== Given records
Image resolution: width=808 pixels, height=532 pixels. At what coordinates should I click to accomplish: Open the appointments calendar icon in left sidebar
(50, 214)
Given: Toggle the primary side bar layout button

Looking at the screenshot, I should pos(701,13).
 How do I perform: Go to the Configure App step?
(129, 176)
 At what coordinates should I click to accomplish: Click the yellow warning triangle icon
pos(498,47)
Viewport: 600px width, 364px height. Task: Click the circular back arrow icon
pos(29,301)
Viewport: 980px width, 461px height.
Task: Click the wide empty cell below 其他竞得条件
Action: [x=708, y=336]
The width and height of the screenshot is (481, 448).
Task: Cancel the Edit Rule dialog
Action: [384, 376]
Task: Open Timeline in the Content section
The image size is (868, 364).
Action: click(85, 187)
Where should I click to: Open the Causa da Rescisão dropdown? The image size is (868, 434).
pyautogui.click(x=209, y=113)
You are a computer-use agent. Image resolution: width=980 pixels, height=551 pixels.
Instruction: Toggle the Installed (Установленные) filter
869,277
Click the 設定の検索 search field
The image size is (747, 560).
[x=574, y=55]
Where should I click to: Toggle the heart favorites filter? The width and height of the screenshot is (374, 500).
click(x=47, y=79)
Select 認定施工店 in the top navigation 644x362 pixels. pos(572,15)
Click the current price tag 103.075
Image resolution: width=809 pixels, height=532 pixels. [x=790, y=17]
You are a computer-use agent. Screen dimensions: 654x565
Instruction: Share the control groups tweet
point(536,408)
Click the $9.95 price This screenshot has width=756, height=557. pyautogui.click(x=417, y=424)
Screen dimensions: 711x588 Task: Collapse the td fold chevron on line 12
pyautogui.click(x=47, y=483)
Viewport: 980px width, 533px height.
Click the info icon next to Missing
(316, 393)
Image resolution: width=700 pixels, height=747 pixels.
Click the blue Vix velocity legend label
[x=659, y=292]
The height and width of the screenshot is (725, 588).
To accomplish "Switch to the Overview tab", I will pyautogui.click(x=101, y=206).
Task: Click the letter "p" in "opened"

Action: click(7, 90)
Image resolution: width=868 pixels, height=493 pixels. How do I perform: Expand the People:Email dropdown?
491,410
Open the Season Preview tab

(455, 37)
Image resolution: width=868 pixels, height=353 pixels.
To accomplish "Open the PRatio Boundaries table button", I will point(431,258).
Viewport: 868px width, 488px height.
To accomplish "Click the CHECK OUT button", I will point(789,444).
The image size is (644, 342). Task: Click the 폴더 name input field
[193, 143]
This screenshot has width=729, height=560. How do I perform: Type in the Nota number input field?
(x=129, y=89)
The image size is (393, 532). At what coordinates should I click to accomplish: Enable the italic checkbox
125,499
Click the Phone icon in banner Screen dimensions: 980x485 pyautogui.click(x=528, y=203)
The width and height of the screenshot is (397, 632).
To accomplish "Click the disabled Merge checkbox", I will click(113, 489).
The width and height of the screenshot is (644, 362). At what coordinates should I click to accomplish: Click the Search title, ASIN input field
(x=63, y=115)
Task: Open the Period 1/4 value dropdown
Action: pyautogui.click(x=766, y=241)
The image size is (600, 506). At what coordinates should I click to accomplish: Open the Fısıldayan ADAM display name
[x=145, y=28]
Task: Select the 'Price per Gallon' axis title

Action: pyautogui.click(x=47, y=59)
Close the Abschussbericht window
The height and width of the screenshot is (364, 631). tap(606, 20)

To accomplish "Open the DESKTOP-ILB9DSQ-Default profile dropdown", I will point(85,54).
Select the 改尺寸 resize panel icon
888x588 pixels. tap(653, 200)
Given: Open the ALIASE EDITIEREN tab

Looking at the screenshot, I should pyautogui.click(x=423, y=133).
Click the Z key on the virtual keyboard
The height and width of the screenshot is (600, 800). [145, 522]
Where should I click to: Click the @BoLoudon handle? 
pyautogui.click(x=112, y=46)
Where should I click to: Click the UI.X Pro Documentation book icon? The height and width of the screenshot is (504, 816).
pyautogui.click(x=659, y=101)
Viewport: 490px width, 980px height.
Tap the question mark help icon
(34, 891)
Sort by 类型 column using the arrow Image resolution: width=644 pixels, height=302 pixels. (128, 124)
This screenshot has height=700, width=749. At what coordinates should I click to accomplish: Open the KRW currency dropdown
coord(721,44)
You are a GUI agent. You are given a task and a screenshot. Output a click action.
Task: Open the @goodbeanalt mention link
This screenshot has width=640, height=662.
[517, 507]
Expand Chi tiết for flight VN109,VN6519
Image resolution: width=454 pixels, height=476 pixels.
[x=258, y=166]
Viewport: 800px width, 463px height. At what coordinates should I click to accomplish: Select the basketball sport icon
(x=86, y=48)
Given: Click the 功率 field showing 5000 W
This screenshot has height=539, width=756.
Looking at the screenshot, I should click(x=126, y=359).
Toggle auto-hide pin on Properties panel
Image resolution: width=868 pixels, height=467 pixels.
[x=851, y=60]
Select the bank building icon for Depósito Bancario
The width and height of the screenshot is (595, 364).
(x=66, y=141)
====
■ To do:
Give back the line containing "Image resolution: width=868 pixels, height=467" and all the lines after it through the end of the records, unchanged.

■ Task result:
Image resolution: width=868 pixels, height=467 pixels.
[x=851, y=60]
Select the bank building icon for Depósito Bancario
The width and height of the screenshot is (595, 364).
(x=66, y=141)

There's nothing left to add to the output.